Um, no. You do know that not all the gas in an ICE engine are fuel and oxygen, right? ICE engines draw in large amounts of gas, but most of it is there simply to provide a working fluid, and is not consumed. ~85% of the non-fuel gasses in an Earth ICE engine aren't oxygen, but they seem to run just fine.

Since you know so much about ICE engines, I am sure you are aware that only a tiny amount of fuel is injected for each cycle: hence according to stoichiometry again only a tiny amount of oxygen would be consumed too. If you are pumping up your ICE engine with O2, then the vast majority of that oxygen won't be consumed. This is not rocket science.

"Full articulation is not vital at all. It wasn't needed on the moon"

If you will note the landing sites, the Lunar missions didn't exactly deal with anything approaching "hostile" terrain. This rover is going to have to handle extremely rough terrain better then any regular Earth vehicle, for one simple reason: If you get stuck or have a wreck, you are all going to die. Simple, yes? So, if there is something that can be done to make it safer without a radical increase in system mass, then it should be done. Even if it weighs a bit more. Thats why you're wrong.

"Hehe, Darpa vehicle?"

It only uses the same highly durable motor-in-wheel concept, I was not suggesting we use that design, you idiot.

"Servo controlled suspension would add unnecessary complexity and create a higher electricity need from your vehicle. Why would anyone prefer that over simple, lightweight, composite leaf spring suspension?"

Again, radically reduced vibration for a modest increase in complexity and small increase in mass. This system will expose the vehicle and the wheels to vastly less shock and vibration. (This removes the vibration issue for articulation, but for axle + spring?). If you would bother to even consider that it might not take too much energy to move the wheels up and down, then you would have realized the electrical demand will be trivial versus these bennefits.

Because a simple, lightweight, composite leaf spring doesn't exsist. At Martian temperatures, the composite will be too rigid and brittle to use as a spring. It is, after all, just pencil lead and super glue. The active suspension system will also provide far superior performance without an increase (and perhaps a decrease) in net mass over metal springs. Here is a perfect illustration where the simpler solution is the bad solution.
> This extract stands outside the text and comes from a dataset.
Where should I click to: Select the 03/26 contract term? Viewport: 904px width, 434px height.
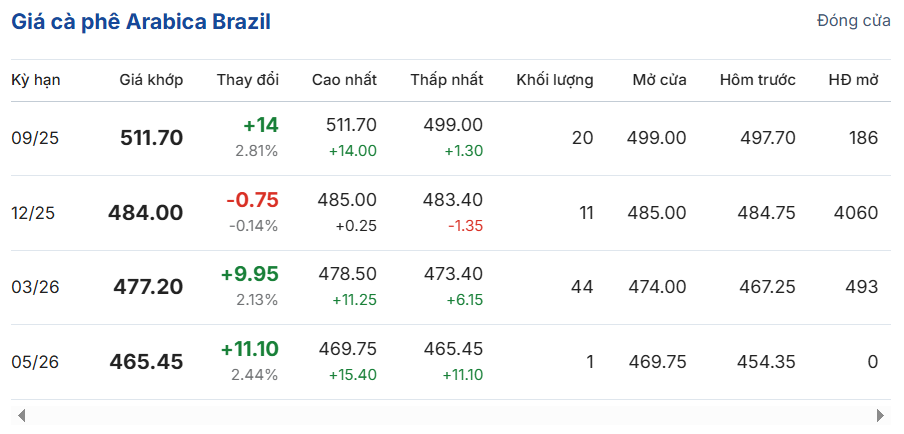tap(35, 287)
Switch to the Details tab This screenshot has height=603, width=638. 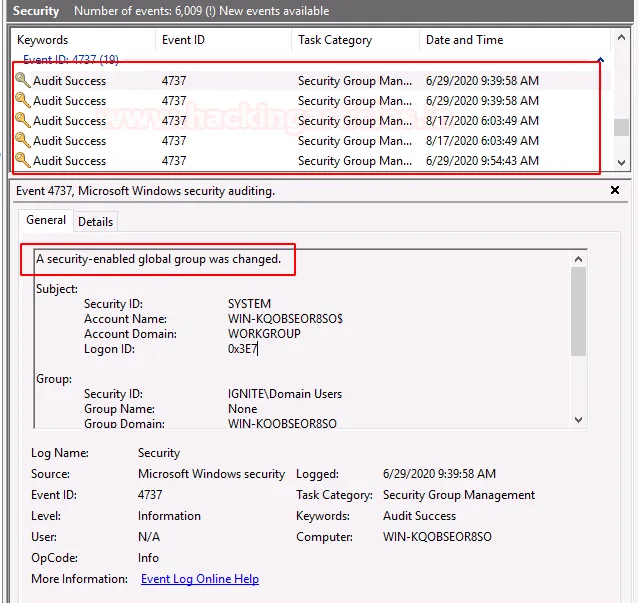click(x=95, y=221)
"is going to be ruined in a few months"

Its going to be ~2.5 years before the crew will arrive if the rover is shipped seperatly, and will have to operate another 2.0 years while on the surface. Four years of unfilted UV rays and corrosive peroxides against super glue? Even just two years? And the composite is a great insulator: this is probobly a bad thing, since a cooling system is going to be heavy and inefficient. I bet the mass and complexity of a cooling system would outweigh using aluminum and adding extra heat.

"The tiny solar panels are mounted on carbon composite"... are shielded from the UV rays by said solar panels, and we have no idea if that composite could withstand internal pressure today safely. Aluminum is a known factor.
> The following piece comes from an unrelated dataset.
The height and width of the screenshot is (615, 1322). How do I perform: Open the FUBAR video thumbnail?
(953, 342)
"They are in a separate unpressurized compartment below the floorboards which you can access from the inside by opening the hatch on top of the gearbox."

You must not be in the design business... So, you want to force the crew to depressurize their crew cabin before they can access the gear box under the floor? And make them do repairs in space suits in cramped quarters? What a splended idea! Unless, of course, you intend to make this compartment pressurizable, in which case it will have to have thick walls and be sealed against internal cabin pressure without leaking. How much mass and trouble is that going to be?

And you don't seem to know too much about heat transfer either... just where is the heat from the motors going to go? Its inside of a insulated (!) box that is immediatly under the crew cabin, seperated by only a hatch. That heat is going to go into the crew cabin, since the Martian atmosphere is too thin to transport it away and the motors are too close to use radiators... Unless you want to use active cooling, which heavy and prone to lethal failure, or blowers which will get clogged with dust... Are you sure your motors won't overheat on their own?

The heat from the motors in a closed compartment in close proximity to the crew cabin made of insulating composites is going to compound the problem of cabin over heating... Aluminum is a known quantity, six-wheel articulated drive is a known quantity, and so on and so forth. Its not broken! Its just not "cut-off-toothbrush-handles" like the wild-eyed liar Bob Zubrin demands to try and pass off his sham of a plan as gospel truth. It will be a better vehicle and it will be worth the extra mass.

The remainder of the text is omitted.